PROMPT: Each entry needs to be retyped exactly.

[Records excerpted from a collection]

◆ ◆ ◆

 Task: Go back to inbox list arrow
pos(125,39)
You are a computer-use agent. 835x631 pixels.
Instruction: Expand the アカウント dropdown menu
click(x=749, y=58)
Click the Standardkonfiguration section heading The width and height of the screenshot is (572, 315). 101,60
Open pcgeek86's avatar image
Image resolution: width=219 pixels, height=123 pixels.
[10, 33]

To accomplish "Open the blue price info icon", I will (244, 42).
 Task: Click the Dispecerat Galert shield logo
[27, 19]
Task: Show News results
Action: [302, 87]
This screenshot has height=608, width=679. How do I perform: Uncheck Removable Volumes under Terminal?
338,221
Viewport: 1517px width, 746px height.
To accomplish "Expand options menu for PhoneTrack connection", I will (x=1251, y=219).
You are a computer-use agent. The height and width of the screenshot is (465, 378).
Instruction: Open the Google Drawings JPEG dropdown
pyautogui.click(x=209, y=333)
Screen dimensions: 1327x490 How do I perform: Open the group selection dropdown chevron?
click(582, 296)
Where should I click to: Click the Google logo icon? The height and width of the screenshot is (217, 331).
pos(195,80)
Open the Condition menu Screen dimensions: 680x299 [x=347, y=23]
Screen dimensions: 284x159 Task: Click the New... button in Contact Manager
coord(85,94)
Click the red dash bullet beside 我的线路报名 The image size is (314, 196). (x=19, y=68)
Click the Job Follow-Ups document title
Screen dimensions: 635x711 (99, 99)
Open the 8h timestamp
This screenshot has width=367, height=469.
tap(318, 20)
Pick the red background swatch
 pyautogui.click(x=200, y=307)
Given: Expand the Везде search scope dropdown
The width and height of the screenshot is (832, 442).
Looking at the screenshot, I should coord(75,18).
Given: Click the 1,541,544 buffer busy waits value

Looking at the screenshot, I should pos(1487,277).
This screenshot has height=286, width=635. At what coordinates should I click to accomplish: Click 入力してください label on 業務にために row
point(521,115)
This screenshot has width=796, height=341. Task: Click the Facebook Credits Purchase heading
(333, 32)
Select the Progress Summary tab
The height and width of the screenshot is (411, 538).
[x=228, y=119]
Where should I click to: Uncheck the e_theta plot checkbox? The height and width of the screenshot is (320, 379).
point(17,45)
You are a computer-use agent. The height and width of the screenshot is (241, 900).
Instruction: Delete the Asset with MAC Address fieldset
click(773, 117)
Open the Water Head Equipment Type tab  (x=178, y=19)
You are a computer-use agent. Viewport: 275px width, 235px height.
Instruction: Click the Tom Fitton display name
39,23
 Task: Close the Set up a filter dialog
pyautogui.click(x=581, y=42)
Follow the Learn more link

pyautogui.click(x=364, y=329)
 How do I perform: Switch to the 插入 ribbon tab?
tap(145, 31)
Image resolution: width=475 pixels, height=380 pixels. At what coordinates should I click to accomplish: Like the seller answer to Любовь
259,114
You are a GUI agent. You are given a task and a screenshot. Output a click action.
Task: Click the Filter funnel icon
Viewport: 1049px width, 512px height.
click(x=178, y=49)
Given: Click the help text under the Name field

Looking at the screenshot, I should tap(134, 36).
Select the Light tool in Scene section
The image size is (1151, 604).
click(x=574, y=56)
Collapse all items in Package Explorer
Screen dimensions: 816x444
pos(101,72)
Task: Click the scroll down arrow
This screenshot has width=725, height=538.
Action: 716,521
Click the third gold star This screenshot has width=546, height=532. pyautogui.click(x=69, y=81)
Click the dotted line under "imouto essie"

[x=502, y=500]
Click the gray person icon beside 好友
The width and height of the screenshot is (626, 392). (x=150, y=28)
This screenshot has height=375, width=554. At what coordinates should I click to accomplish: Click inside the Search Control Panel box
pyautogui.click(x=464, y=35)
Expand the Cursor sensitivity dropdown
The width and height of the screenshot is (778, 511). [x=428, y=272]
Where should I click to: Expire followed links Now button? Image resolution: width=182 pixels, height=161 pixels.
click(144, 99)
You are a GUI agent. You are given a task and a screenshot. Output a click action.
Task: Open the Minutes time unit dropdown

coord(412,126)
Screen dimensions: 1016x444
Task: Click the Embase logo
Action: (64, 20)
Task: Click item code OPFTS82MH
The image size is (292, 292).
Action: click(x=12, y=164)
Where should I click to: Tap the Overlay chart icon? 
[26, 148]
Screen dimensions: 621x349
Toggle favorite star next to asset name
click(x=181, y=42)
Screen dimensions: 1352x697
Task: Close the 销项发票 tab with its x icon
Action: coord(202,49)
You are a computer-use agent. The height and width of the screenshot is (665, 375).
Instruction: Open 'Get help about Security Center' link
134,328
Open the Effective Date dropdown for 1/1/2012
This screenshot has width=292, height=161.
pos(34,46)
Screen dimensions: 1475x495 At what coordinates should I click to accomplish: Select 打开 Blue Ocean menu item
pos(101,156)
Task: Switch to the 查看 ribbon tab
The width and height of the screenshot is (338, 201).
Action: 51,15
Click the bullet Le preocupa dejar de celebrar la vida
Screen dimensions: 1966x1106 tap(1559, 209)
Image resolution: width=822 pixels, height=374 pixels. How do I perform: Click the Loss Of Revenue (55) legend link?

◆ ◆ ◆

TASK SOLUTION:
 Task: Go back to inbox list arrow
pos(125,39)
You are a computer-use agent. 835x631 pixels.
Instruction: Expand the アカウント dropdown menu
click(x=749, y=58)
Click the Standardkonfiguration section heading The width and height of the screenshot is (572, 315). 101,60
Open pcgeek86's avatar image
Image resolution: width=219 pixels, height=123 pixels.
[10, 33]

To accomplish "Open the blue price info icon", I will (244, 42).
 Task: Click the Dispecerat Galert shield logo
[27, 19]
Task: Show News results
Action: [302, 87]
This screenshot has height=608, width=679. How do I perform: Uncheck Removable Volumes under Terminal?
338,221
Viewport: 1517px width, 746px height.
To accomplish "Expand options menu for PhoneTrack connection", I will (x=1251, y=219).
You are a computer-use agent. The height and width of the screenshot is (465, 378).
Instruction: Open the Google Drawings JPEG dropdown
pyautogui.click(x=209, y=333)
Screen dimensions: 1327x490 How do I perform: Open the group selection dropdown chevron?
click(582, 296)
Where should I click to: Click the Google logo icon? The height and width of the screenshot is (217, 331).
pos(195,80)
Open the Condition menu Screen dimensions: 680x299 [x=347, y=23]
Screen dimensions: 284x159 Task: Click the New... button in Contact Manager
coord(85,94)
Click the red dash bullet beside 我的线路报名 The image size is (314, 196). (x=19, y=68)
Click the Job Follow-Ups document title
Screen dimensions: 635x711 (99, 99)
Open the 8h timestamp
This screenshot has width=367, height=469.
tap(318, 20)
Pick the red background swatch
 pyautogui.click(x=200, y=307)
Given: Expand the Везде search scope dropdown
The width and height of the screenshot is (832, 442).
Looking at the screenshot, I should coord(75,18).
Given: Click the 1,541,544 buffer busy waits value

Looking at the screenshot, I should pos(1487,277).
This screenshot has height=286, width=635. At what coordinates should I click to accomplish: Click 入力してください label on 業務にために row
point(521,115)
This screenshot has width=796, height=341. Task: Click the Facebook Credits Purchase heading
(333, 32)
Select the Progress Summary tab
The height and width of the screenshot is (411, 538).
[x=228, y=119]
Where should I click to: Uncheck the e_theta plot checkbox? The height and width of the screenshot is (320, 379).
point(17,45)
You are a computer-use agent. The height and width of the screenshot is (241, 900).
Instruction: Delete the Asset with MAC Address fieldset
click(773, 117)
Open the Water Head Equipment Type tab  (x=178, y=19)
You are a computer-use agent. Viewport: 275px width, 235px height.
Instruction: Click the Tom Fitton display name
39,23
 Task: Close the Set up a filter dialog
pyautogui.click(x=581, y=42)
Follow the Learn more link

pyautogui.click(x=364, y=329)
 How do I perform: Switch to the 插入 ribbon tab?
tap(145, 31)
Image resolution: width=475 pixels, height=380 pixels. At what coordinates should I click to accomplish: Like the seller answer to Любовь
259,114
You are a GUI agent. You are given a task and a screenshot. Output a click action.
Task: Click the Filter funnel icon
Viewport: 1049px width, 512px height.
click(x=178, y=49)
Given: Click the help text under the Name field

Looking at the screenshot, I should tap(134, 36).
Select the Light tool in Scene section
The image size is (1151, 604).
click(x=574, y=56)
Collapse all items in Package Explorer
Screen dimensions: 816x444
pos(101,72)
Task: Click the scroll down arrow
This screenshot has width=725, height=538.
Action: 716,521
Click the third gold star This screenshot has width=546, height=532. pyautogui.click(x=69, y=81)
Click the dotted line under "imouto essie"

[x=502, y=500]
Click the gray person icon beside 好友
The width and height of the screenshot is (626, 392). (x=150, y=28)
This screenshot has height=375, width=554. At what coordinates should I click to accomplish: Click inside the Search Control Panel box
pyautogui.click(x=464, y=35)
Expand the Cursor sensitivity dropdown
The width and height of the screenshot is (778, 511). [x=428, y=272]
Where should I click to: Expire followed links Now button? Image resolution: width=182 pixels, height=161 pixels.
click(144, 99)
You are a GUI agent. You are given a task and a screenshot. Output a click action.
Task: Open the Minutes time unit dropdown

coord(412,126)
Screen dimensions: 1016x444
Task: Click the Embase logo
Action: (64, 20)
Task: Click item code OPFTS82MH
The image size is (292, 292).
Action: click(x=12, y=164)
Where should I click to: Tap the Overlay chart icon? 
[26, 148]
Screen dimensions: 621x349
Toggle favorite star next to asset name
click(x=181, y=42)
Screen dimensions: 1352x697
Task: Close the 销项发票 tab with its x icon
Action: coord(202,49)
You are a computer-use agent. The height and width of the screenshot is (665, 375).
Instruction: Open 'Get help about Security Center' link
134,328
Open the Effective Date dropdown for 1/1/2012
This screenshot has width=292, height=161.
pos(34,46)
Screen dimensions: 1475x495 At what coordinates should I click to accomplish: Select 打开 Blue Ocean menu item
pos(101,156)
Task: Switch to the 查看 ribbon tab
The width and height of the screenshot is (338, 201).
Action: 51,15
Click the bullet Le preocupa dejar de celebrar la vida
Screen dimensions: 1966x1106 tap(1559, 209)
Image resolution: width=822 pixels, height=374 pixels. How do I perform: Click the Loss Of Revenue (55) legend link?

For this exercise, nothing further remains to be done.